Lafayette, La., the operator of the LUS Fiber municipal broadband network, is the next city considering a move to petition the FCC to overturn anti-municipal broadband laws.
LUS Fiber is hardly a novice in the municipal broadband game.
Frustrated by a lack of services from large operators like incumbent BellSouth, now AT&T (NYSE: T), Lafayette's residents in 2005 voted in favor of investing $125 million in city funds to build an FTTH network, dubbed LUS Fiber, stretching approximately 800 route miles.
Like fellow municipal provider EPB in Chattanooga, Tenn., LUS would like to extend service into nearby towns in Lafayette Parish.

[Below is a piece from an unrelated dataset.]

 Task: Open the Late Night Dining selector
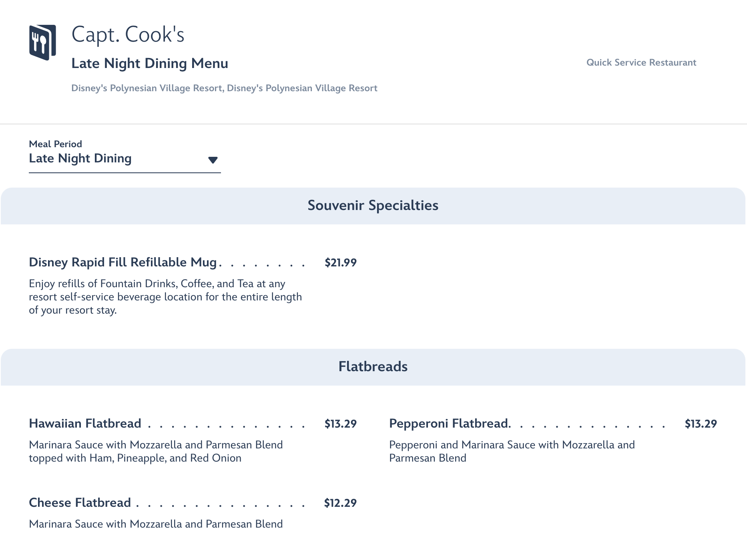coord(124,159)
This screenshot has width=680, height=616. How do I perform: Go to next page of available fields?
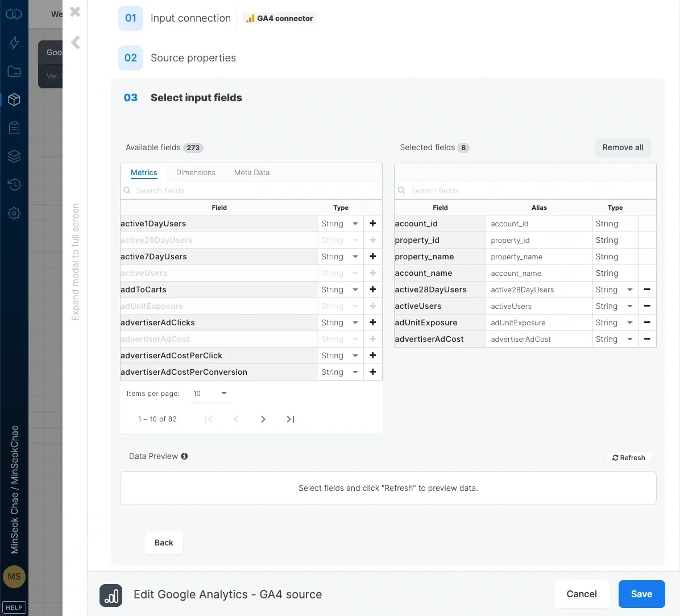(263, 419)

However, Louisiana is one of 19 states that have laws on the books that make it challenging for communities to either build or expand municipal broadband projects.

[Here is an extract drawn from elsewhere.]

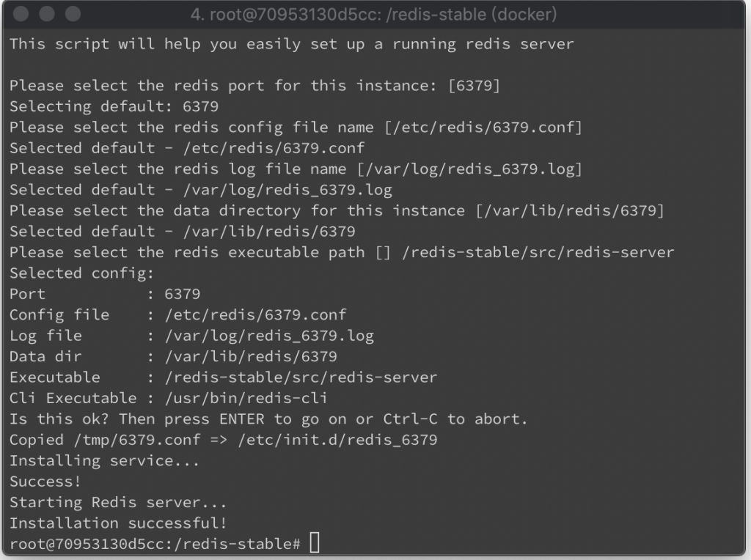Click the minimize window button
The width and height of the screenshot is (751, 560).
[x=46, y=14]
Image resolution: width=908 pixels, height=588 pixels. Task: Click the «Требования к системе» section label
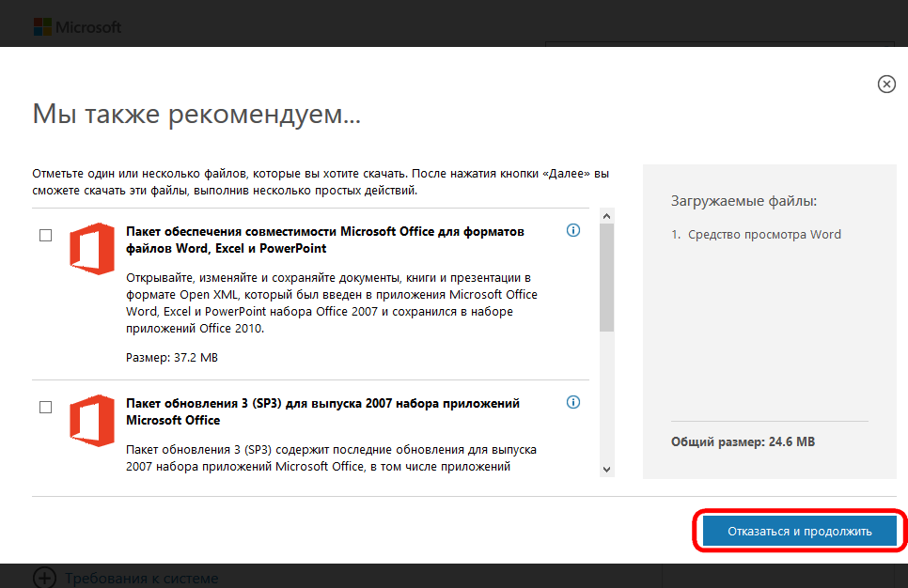click(x=141, y=578)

Lafayette Mayor Joey Durel told Politico that if local telecom and cable service providers like AT&T and Cox Communications protest its plans it will ask the FCC to help them.
"I would say if we run into issues where the incumbents take advantage of the Louisiana law to try to throw up roadblocks, I could definitely foresee us going to the FCC considering the mood they're in right now," Durel said.
The FCC is set to vote on the municipal broadband issue, including petitions filed by Chattanooga, Tenn., and Wilson, N.C., during its monthly meeting on Feb. 26. FCC Chairman Tom Wheeler last May made a call to challenge more than 20 state laws that prevent or discourage municipalities from building their own broadband networks.
The FCC's move to vote about the municipal broadband issue comes on the heels of a letter that President Obama sent to the FCC to repeal the 20 state laws on the books that either outright ban building broadband networks or limit a community's move to build its own alternative network.
Efforts to overturn these laws have been met with opposition from three states and the National Association of Regulatory Utility Commissioners (NARUC), which argue the FCC has no authority to overturn anti-municipal broadband laws.
But the municipal broadband issue has also been a divisive issue within the FCC. While Wheeler supports the municipal broadband concept, Republican commissioners Michael O'Rielly and Ajit Pai said the regulator has no authority to pre-empt state laws governing such projects.